Nationwide, lawsuits against companies whose distracted employees cause accidents is one of the fastest-growing areas of litigation. The focal point of corporate liability has been on whether the employer has a policy prohibiting cell phone use while driving. The argument to the jury – usually with horrific photos of victims, or injured people in wheelchairs in the court room – is that “if only the company had a policy, this might have all been prevented.” A rational reaction might be that there is no way to know this, and/or your state bans cell phone use while driving already. However, when faced with the known risk of using cell phones while driving and the reality of the damage caused, it is hard for a company to argue that they have a policy about misusing social media or vaping at work, but they did not think it important to ban cell phone use while driving.
Your Company Needs a Policy
Regardless of whether you issue cell phones to employees, or whether they are driving company vehicle, if your employees drive to perform their job duties, you know they have a cell phone, and you have to assume that they are using it to assist in their job duties. Therefore, you need a comprehensive cell phone policy to mitigate the risk of liability when they get in an accident. Here is a good example:
Employees are prohibited from using cell phones for work-related matters while driving. We are concerned for your safety and for the safety of others sharing the roadways, and using a cell phone while driving can lead to accidents. If you must have a work-related call while driving, you must wait until you can pull over safely and stop the car before placing your call.
What if the Employee HAS to Use Their Smartphone while Driving?

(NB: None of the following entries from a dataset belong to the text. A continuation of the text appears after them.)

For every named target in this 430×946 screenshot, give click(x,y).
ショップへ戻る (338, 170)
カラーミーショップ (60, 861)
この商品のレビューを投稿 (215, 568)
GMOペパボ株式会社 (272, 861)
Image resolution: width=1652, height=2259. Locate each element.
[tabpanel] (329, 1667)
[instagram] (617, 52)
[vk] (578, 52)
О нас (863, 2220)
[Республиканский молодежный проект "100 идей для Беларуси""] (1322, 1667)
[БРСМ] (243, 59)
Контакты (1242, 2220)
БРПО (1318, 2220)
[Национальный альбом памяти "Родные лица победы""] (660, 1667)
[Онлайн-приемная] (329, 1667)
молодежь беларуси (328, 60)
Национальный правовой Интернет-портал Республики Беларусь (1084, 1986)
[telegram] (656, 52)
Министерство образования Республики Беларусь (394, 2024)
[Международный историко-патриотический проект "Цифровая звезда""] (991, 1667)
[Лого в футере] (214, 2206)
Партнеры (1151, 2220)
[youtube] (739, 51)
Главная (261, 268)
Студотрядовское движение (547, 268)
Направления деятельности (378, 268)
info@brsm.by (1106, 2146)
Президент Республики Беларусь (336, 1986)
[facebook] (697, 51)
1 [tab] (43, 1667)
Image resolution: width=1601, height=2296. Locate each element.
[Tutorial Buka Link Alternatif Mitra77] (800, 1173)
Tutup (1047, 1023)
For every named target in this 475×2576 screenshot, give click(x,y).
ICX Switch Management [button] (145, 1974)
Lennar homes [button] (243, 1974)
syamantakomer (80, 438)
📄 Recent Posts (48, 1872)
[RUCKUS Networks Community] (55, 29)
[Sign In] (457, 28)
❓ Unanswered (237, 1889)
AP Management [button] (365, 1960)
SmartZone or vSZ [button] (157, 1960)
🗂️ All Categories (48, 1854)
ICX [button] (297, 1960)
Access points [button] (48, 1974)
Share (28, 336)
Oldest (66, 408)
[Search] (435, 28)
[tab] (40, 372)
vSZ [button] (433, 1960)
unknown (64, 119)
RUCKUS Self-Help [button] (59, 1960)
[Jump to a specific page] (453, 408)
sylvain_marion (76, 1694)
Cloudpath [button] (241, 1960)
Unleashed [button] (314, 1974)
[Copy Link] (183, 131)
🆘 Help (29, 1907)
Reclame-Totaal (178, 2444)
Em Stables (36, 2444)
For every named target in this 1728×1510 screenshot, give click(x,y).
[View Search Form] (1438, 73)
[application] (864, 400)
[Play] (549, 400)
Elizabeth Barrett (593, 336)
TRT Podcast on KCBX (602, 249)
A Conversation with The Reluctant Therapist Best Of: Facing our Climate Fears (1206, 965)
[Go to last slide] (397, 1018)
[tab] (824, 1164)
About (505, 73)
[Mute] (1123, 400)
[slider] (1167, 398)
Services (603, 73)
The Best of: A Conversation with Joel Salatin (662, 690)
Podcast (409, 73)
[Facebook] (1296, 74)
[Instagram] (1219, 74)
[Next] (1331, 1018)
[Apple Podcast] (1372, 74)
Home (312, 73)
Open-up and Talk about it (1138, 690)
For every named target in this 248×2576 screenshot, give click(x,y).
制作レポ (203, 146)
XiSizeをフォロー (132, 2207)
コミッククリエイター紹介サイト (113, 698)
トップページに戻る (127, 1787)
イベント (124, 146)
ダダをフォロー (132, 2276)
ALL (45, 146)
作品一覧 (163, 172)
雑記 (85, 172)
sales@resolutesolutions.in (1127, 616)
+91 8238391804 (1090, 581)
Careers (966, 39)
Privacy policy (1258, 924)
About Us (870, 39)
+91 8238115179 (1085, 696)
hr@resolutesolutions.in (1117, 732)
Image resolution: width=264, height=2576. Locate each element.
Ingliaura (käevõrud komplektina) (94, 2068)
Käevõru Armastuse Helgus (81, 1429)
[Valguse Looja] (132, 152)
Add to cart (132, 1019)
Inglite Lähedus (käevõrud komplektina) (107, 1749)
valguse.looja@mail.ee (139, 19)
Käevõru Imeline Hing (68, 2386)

The foregoing works for employees who the company suspects are using their phone while driving, but what if the company knows they are doing that, or to make matters worse, the company either issued the employees the phones, or reimburses the employees for their personal phone use, because the employees have to use smart phones to navigate, access relevant apps, and contact customers while driving? In other words, how does a company protect itself in the gig economy (particularly if all its independent contractors are now deemed employees)?
First thing is – you still need a policy; it just needs to focus on hands-free cell phone use. No state (not even California) has banned adult, experienced drivers from using hands-free or blue tooth devices while driving. If you require employees to use smart phones, however, you need to provide or pay for appropriate hands-free equipment, and make sure employees are told how and where to set up their phone in their vehicle so as to minimize distraction from the wheel and the road (i.e. they need a mounting bracket that puts the phone on or near the top of the dashboard without occluding their view). Then check your state and local laws to make sure you are in compliance, and add language onto your cell phone policy similar to the following:
Employees are permitted to use hands-free equipment to handle calls and may use approved apps (but never that involve entering text manually) while driving, without violating this policy. However, safety must always be the first priority. Use of the phone must be minimized and must never distract you from driving. If for any reason, you are unable to concentrate fully on the road, you must discontinue use of the phone, pull over and safely park your vehicle before resuming use of your smart phone.
You cannot prevent car accidents, but you can take steps to keep your employees safe and to minimize the risk to your business when the inevitable happens.